# Exercise directions
Give again every line from the one with "close (66, 139)" through the last line of the data, exactly, and leave out the lines before it.

═══ Supplied material

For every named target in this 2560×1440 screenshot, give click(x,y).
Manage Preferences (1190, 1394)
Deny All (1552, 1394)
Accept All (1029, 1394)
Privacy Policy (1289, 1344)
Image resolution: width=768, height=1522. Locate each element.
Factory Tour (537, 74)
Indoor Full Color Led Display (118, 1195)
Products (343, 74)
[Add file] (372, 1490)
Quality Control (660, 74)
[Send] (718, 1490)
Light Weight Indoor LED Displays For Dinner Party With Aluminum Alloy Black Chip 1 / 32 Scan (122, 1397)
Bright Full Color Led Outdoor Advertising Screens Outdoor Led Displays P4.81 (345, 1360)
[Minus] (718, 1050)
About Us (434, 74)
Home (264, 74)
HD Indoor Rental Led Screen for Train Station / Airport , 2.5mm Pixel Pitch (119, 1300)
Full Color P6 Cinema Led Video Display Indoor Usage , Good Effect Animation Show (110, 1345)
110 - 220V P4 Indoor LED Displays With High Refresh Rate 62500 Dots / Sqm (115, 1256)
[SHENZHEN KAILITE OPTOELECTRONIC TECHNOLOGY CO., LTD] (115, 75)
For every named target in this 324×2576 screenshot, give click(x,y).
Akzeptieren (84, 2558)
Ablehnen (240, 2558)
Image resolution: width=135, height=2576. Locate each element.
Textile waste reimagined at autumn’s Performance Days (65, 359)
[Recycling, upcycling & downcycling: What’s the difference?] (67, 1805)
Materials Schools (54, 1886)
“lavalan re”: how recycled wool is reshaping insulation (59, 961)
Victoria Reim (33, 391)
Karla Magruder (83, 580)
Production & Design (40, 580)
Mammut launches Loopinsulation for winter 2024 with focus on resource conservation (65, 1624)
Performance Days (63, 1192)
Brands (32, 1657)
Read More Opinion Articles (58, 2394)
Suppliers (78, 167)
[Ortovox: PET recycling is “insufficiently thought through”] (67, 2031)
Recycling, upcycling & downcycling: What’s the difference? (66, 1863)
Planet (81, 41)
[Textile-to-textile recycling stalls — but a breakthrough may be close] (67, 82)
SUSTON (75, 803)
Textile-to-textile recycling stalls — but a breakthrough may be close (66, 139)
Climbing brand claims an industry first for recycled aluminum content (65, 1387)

══════

# Task response
Textile-to-textile recycling stalls — but a breakthrough may be close (66, 139)
Climbing brand claims an industry first for recycled aluminum content (65, 1387)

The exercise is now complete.